What would be in it for them is, at this point, unclear. Libya has so far resisted a request from the International Criminal Court to extradite both Gaddafi and Senussi. The Hague court wants to try them there for crimes committed against civilians. But it may be that both men will end up being tried at home, where they would most likely then face the death penalty. Any evidence about Lockerbie would then disappear with them to the grave.
Any information the police do get may not result in a fresh trial anyway, suggests Dalton. “The chances of material arising that would allow charges to be laid in Scotland is another matter – maybe they would be low. If the informant is a big fish like Senussi, who is accused of very ­serious crimes already, it would be difficult to get agreement that they should face a Scottish charge of involvement in the Lockerbie conspiracy, at least until a further delay, during which courts disposed of Libyan charges against him.” Although, he adds, that does not mean they should not try anyway. “There are questions about Libya’s culpability in the eyes of many Scottish lawyers. It is possible that a fuller account will emerge, though I do not expect it will ever be complete.”
There have been suggestions, however, that prosecutors could decide to try and put Lamen Khalifa Fhima back in the dock, if the evidence can be found. It is understood that more evidence is stacking up against the man who walked free from the trial in Camp Zeist. With the ending of the centuries-old double jeopardy law, which cleared the way for an accused ­person to stand trial more than once, that may be possible.

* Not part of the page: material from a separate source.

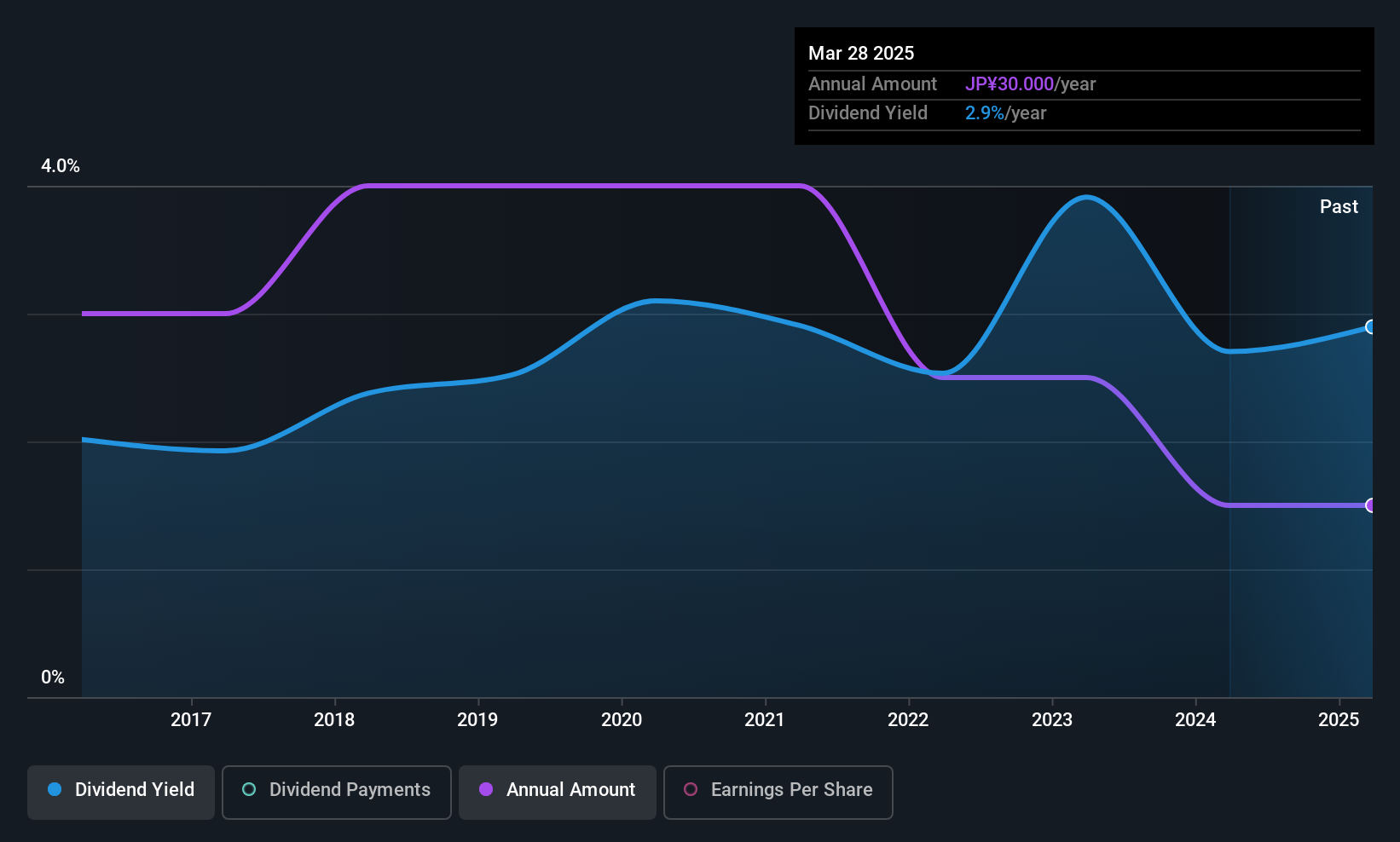Click the 0% y-axis label
1400x842 pixels.
tap(53, 678)
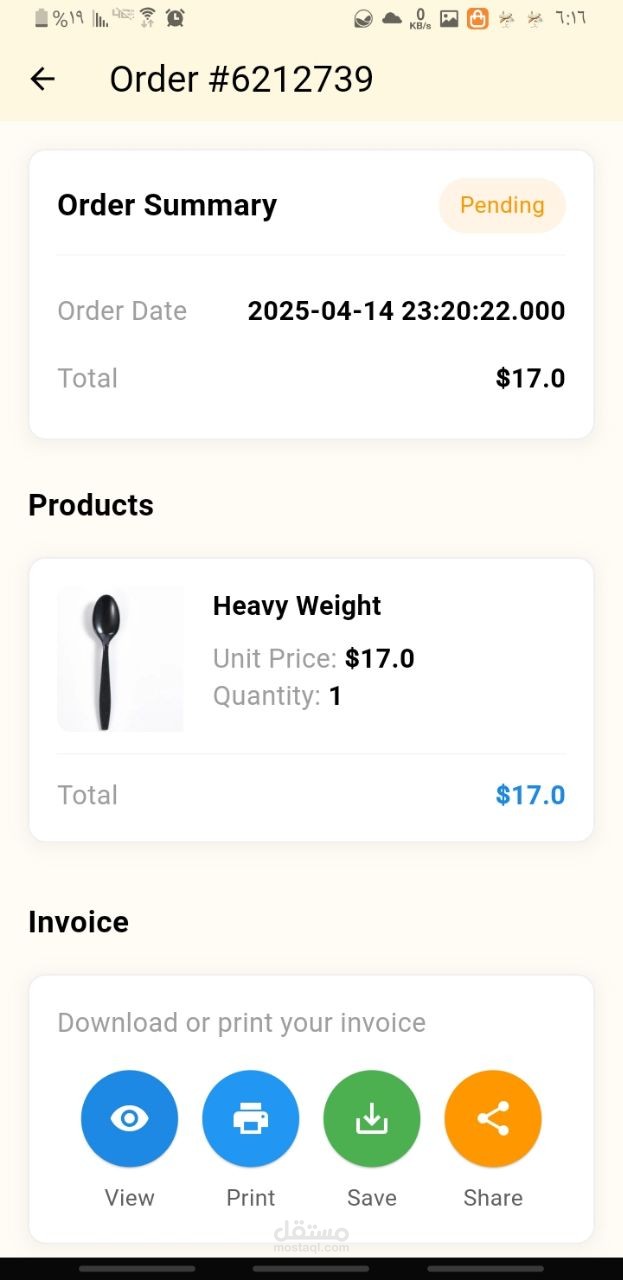Tap the Print invoice printer icon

Key to that may be the other obvious person to talk to. Laying low in Qatar, is the mysterious Moussa Koussa, who served in the Libyan government as minister of foreign affairs and temporarily sought refuge in Britain. Regional experts believe he has, for now, decided to “clam up”. But many identify him as the key man with the knowledge of what exactly happened, and may be more amenable to talking. It may be that Dumfries and Galloway police want to take a plane on from Tripoli to the Middle East. Or they will be heading back to Malta, the Mediterranean island where, prosecutors said, the bomb was placed on to the Pan Am plane by Megrahi. There have already been reports that the Crown Office requested a special closed court hearing to be held there last autumn to gather more evidence under oath. Maltese shopkeeper Tony Gauci was the only person to identify Megrahi as the man who, he said, bought items of clothing which were later found wrapped around the bomb.
Certainly the pressure will be on to come up with some concrete proof that it was the Libyans who directed the plan – for if the police end up drawing a blank, it will only add weight to the claims that Megrahi was a stooge and that Libya had little or nothing to do with the affair. And sure to resurface are further claims that it was Iran that carried out the bombing in revenge for the downing of an Iranian passenger plane by American missiles six months earlier, and then persuaded Gaddafi to take the blame for it.
American relatives like Cohen scoff at the suggestion. There are plenty of others, however, who believe it. Scotland’s legal establishment will join the relatives over the coming weeks in hoping that the inquiries made in Libya result, finally, in some answers over the events of 1988. But, if the conspiracists are to be believed, they should be careful what they wish for.